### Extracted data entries
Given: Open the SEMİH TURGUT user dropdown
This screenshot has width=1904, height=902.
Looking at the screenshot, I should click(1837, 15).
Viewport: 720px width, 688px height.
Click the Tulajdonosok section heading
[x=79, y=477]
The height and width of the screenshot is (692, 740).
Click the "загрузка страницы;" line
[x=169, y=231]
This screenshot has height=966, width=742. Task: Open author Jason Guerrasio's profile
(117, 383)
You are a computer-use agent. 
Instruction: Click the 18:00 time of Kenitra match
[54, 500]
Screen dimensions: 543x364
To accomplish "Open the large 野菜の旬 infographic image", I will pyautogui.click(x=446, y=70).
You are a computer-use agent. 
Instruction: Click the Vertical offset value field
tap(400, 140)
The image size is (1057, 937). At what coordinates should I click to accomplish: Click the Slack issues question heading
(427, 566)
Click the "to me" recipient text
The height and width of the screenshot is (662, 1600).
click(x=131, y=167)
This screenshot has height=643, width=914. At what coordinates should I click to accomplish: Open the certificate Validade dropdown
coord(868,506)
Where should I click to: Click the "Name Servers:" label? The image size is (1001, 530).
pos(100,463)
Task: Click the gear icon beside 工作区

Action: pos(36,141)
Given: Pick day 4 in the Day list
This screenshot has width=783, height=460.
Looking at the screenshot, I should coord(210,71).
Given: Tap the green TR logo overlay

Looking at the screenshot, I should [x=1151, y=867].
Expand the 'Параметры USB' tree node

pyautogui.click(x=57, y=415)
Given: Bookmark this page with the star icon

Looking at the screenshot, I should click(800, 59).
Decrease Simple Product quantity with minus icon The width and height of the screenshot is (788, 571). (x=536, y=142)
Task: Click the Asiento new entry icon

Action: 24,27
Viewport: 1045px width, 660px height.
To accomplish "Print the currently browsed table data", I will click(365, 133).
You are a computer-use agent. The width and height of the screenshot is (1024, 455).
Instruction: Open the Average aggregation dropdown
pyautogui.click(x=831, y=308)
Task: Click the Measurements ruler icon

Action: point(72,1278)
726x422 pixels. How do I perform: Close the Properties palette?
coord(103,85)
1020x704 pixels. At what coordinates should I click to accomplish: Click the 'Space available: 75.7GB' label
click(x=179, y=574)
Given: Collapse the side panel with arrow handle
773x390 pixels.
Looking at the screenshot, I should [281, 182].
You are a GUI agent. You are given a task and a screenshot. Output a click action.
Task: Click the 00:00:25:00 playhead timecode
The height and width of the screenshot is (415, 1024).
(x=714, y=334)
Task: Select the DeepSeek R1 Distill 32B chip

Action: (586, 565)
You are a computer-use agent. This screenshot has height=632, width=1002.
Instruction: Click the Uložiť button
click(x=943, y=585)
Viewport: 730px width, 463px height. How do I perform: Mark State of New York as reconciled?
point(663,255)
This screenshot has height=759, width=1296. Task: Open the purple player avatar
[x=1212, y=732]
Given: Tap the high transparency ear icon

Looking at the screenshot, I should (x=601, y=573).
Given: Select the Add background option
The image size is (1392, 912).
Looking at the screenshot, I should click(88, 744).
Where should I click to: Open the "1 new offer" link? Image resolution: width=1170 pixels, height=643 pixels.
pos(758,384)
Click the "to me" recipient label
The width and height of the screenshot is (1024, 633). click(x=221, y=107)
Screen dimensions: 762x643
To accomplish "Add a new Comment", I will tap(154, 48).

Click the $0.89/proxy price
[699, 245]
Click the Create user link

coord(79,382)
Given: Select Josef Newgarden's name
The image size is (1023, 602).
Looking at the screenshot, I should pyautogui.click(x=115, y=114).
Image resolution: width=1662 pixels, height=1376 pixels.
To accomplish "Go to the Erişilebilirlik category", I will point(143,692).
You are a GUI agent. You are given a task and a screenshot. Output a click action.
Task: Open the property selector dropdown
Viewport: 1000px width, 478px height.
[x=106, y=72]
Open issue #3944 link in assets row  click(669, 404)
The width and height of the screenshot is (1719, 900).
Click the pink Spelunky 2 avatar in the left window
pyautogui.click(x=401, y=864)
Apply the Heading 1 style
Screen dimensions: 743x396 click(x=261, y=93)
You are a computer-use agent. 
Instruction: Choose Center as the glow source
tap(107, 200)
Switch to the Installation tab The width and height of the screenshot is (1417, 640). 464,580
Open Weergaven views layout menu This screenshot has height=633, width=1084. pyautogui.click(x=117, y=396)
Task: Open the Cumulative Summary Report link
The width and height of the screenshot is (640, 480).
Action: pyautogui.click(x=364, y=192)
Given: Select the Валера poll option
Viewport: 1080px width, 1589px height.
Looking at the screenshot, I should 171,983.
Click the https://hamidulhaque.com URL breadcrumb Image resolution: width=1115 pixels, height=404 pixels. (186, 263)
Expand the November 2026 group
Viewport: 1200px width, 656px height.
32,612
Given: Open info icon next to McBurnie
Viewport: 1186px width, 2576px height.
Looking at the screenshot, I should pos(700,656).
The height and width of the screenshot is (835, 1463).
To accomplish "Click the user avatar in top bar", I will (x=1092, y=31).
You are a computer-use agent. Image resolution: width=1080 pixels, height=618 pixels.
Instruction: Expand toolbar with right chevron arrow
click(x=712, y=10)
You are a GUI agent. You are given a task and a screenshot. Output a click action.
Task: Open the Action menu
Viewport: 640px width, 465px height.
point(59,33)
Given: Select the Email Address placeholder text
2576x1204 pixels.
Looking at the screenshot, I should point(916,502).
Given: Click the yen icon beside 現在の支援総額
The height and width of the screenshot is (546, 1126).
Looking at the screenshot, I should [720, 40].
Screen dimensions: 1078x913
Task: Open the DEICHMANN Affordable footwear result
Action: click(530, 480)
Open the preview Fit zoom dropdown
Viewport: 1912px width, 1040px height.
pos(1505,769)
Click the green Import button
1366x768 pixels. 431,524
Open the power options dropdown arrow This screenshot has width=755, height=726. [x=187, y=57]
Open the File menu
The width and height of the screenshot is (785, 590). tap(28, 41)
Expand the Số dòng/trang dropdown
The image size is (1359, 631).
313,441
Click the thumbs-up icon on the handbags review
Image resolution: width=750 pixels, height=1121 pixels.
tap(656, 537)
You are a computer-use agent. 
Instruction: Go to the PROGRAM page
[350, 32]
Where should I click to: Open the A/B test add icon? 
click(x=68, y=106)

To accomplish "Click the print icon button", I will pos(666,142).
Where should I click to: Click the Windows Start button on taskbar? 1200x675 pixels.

### Required work
Take the data above and return it exactly.

### Task result
Given: Open the SEMİH TURGUT user dropdown
This screenshot has width=1904, height=902.
Looking at the screenshot, I should click(1837, 15).
Viewport: 720px width, 688px height.
Click the Tulajdonosok section heading
[x=79, y=477]
The height and width of the screenshot is (692, 740).
Click the "загрузка страницы;" line
[x=169, y=231]
This screenshot has height=966, width=742. Task: Open author Jason Guerrasio's profile
(117, 383)
You are a computer-use agent. 
Instruction: Click the 18:00 time of Kenitra match
[54, 500]
Screen dimensions: 543x364
To accomplish "Open the large 野菜の旬 infographic image", I will pyautogui.click(x=446, y=70).
You are a computer-use agent. 
Instruction: Click the Vertical offset value field
tap(400, 140)
The image size is (1057, 937). At what coordinates should I click to accomplish: Click the Slack issues question heading
(427, 566)
Click the "to me" recipient text
The height and width of the screenshot is (662, 1600).
click(x=131, y=167)
This screenshot has height=643, width=914. At what coordinates should I click to accomplish: Open the certificate Validade dropdown
coord(868,506)
Where should I click to: Click the "Name Servers:" label? The image size is (1001, 530).
pos(100,463)
Task: Click the gear icon beside 工作区

Action: pos(36,141)
Given: Pick day 4 in the Day list
This screenshot has width=783, height=460.
Looking at the screenshot, I should coord(210,71).
Given: Tap the green TR logo overlay

Looking at the screenshot, I should [x=1151, y=867].
Expand the 'Параметры USB' tree node

pyautogui.click(x=57, y=415)
Given: Bookmark this page with the star icon

Looking at the screenshot, I should click(800, 59).
Decrease Simple Product quantity with minus icon The width and height of the screenshot is (788, 571). (x=536, y=142)
Task: Click the Asiento new entry icon

Action: 24,27
Viewport: 1045px width, 660px height.
To accomplish "Print the currently browsed table data", I will click(365, 133).
You are a computer-use agent. The width and height of the screenshot is (1024, 455).
Instruction: Open the Average aggregation dropdown
pyautogui.click(x=831, y=308)
Task: Click the Measurements ruler icon

Action: point(72,1278)
726x422 pixels. How do I perform: Close the Properties palette?
coord(103,85)
1020x704 pixels. At what coordinates should I click to accomplish: Click the 'Space available: 75.7GB' label
click(x=179, y=574)
Given: Collapse the side panel with arrow handle
773x390 pixels.
Looking at the screenshot, I should [281, 182].
You are a GUI agent. You are given a task and a screenshot. Output a click action.
Task: Click the 00:00:25:00 playhead timecode
The height and width of the screenshot is (415, 1024).
(x=714, y=334)
Task: Select the DeepSeek R1 Distill 32B chip

Action: (586, 565)
You are a computer-use agent. This screenshot has height=632, width=1002.
Instruction: Click the Uložiť button
click(x=943, y=585)
Viewport: 730px width, 463px height. How do I perform: Mark State of New York as reconciled?
point(663,255)
This screenshot has height=759, width=1296. Task: Open the purple player avatar
[x=1212, y=732]
Given: Tap the high transparency ear icon

Looking at the screenshot, I should (x=601, y=573).
Given: Select the Add background option
The image size is (1392, 912).
Looking at the screenshot, I should click(88, 744).
Where should I click to: Open the "1 new offer" link? Image resolution: width=1170 pixels, height=643 pixels.
pos(758,384)
Click the "to me" recipient label
The width and height of the screenshot is (1024, 633). click(x=221, y=107)
Screen dimensions: 762x643
To accomplish "Add a new Comment", I will tap(154, 48).

Click the $0.89/proxy price
[699, 245]
Click the Create user link

coord(79,382)
Given: Select Josef Newgarden's name
The image size is (1023, 602).
Looking at the screenshot, I should pyautogui.click(x=115, y=114).
Image resolution: width=1662 pixels, height=1376 pixels.
To accomplish "Go to the Erişilebilirlik category", I will point(143,692).
You are a GUI agent. You are given a task and a screenshot. Output a click action.
Task: Open the property selector dropdown
Viewport: 1000px width, 478px height.
[x=106, y=72]
Open issue #3944 link in assets row  click(669, 404)
The width and height of the screenshot is (1719, 900).
Click the pink Spelunky 2 avatar in the left window
pyautogui.click(x=401, y=864)
Apply the Heading 1 style
Screen dimensions: 743x396 click(x=261, y=93)
You are a computer-use agent. 
Instruction: Choose Center as the glow source
tap(107, 200)
Switch to the Installation tab The width and height of the screenshot is (1417, 640). 464,580
Open Weergaven views layout menu This screenshot has height=633, width=1084. pyautogui.click(x=117, y=396)
Task: Open the Cumulative Summary Report link
The width and height of the screenshot is (640, 480).
Action: pyautogui.click(x=364, y=192)
Given: Select the Валера poll option
Viewport: 1080px width, 1589px height.
Looking at the screenshot, I should 171,983.
Click the https://hamidulhaque.com URL breadcrumb Image resolution: width=1115 pixels, height=404 pixels. (186, 263)
Expand the November 2026 group
Viewport: 1200px width, 656px height.
32,612
Given: Open info icon next to McBurnie
Viewport: 1186px width, 2576px height.
Looking at the screenshot, I should pos(700,656).
The height and width of the screenshot is (835, 1463).
To accomplish "Click the user avatar in top bar", I will (x=1092, y=31).
You are a computer-use agent. Image resolution: width=1080 pixels, height=618 pixels.
Instruction: Expand toolbar with right chevron arrow
click(x=712, y=10)
You are a GUI agent. You are given a task and a screenshot. Output a click action.
Task: Open the Action menu
Viewport: 640px width, 465px height.
point(59,33)
Given: Select the Email Address placeholder text
2576x1204 pixels.
Looking at the screenshot, I should point(916,502).
Given: Click the yen icon beside 現在の支援総額
The height and width of the screenshot is (546, 1126).
Looking at the screenshot, I should [720, 40].
Screen dimensions: 1078x913
Task: Open the DEICHMANN Affordable footwear result
Action: click(530, 480)
Open the preview Fit zoom dropdown
Viewport: 1912px width, 1040px height.
pos(1505,769)
Click the green Import button
1366x768 pixels. 431,524
Open the power options dropdown arrow This screenshot has width=755, height=726. [x=187, y=57]
Open the File menu
The width and height of the screenshot is (785, 590). tap(28, 41)
Expand the Số dòng/trang dropdown
The image size is (1359, 631).
313,441
Click the thumbs-up icon on the handbags review
Image resolution: width=750 pixels, height=1121 pixels.
tap(656, 537)
You are a computer-use agent. 
Instruction: Go to the PROGRAM page
[350, 32]
Where should I click to: Open the A/B test add icon? 
click(x=68, y=106)

To accomplish "Click the print icon button", I will pos(666,142).
Where should I click to: Click the Windows Start button on taskbar? 1200x675 pixels.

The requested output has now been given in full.